* [TASK PROMPT]:
Could you write out every one of the entries below word for word, leaving the pictures out?
** begin EXTRACTED RECORDS **
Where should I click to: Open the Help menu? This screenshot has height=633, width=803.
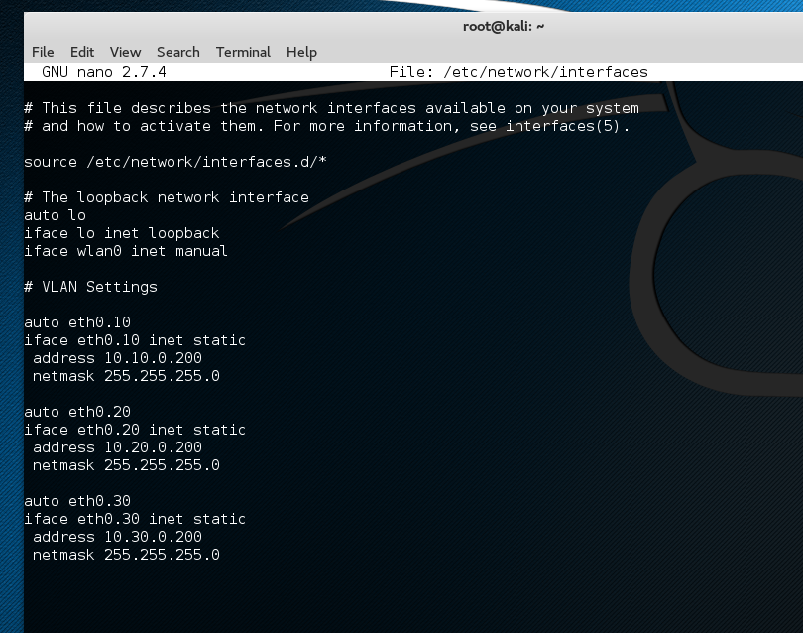(x=301, y=52)
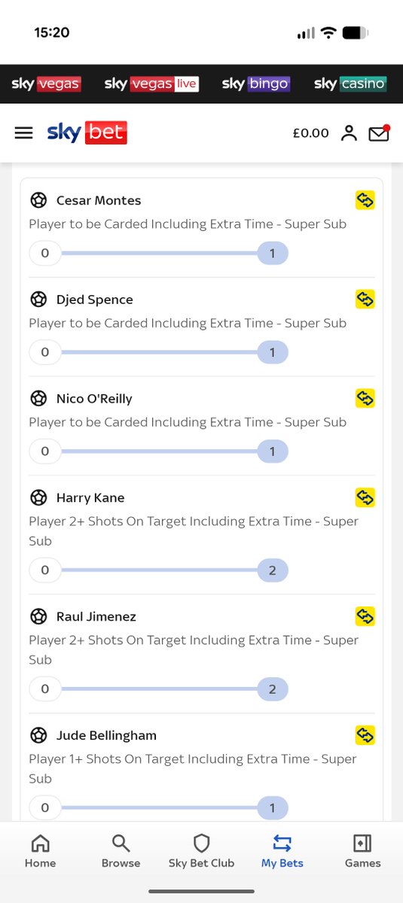
Task: Open the hamburger menu
Action: (24, 133)
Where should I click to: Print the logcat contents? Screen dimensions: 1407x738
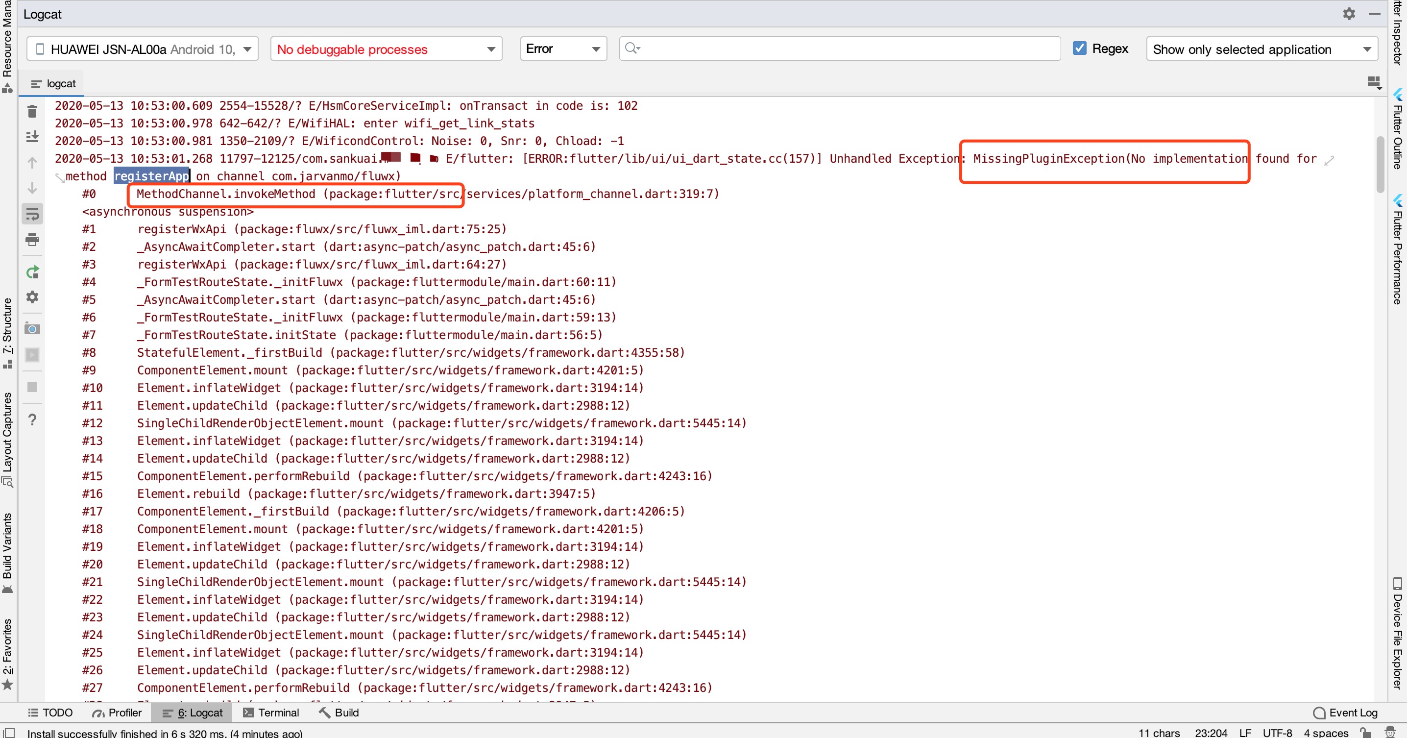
** end EXTRACTED RECORDS **
* [COMPLETE OUTPUT]:
Where should I click to: Open the Help menu? This screenshot has height=633, width=803.
(x=301, y=52)
Task: Open the hamburger menu
Action: (24, 133)
Where should I click to: Print the logcat contents? Screen dimensions: 1407x738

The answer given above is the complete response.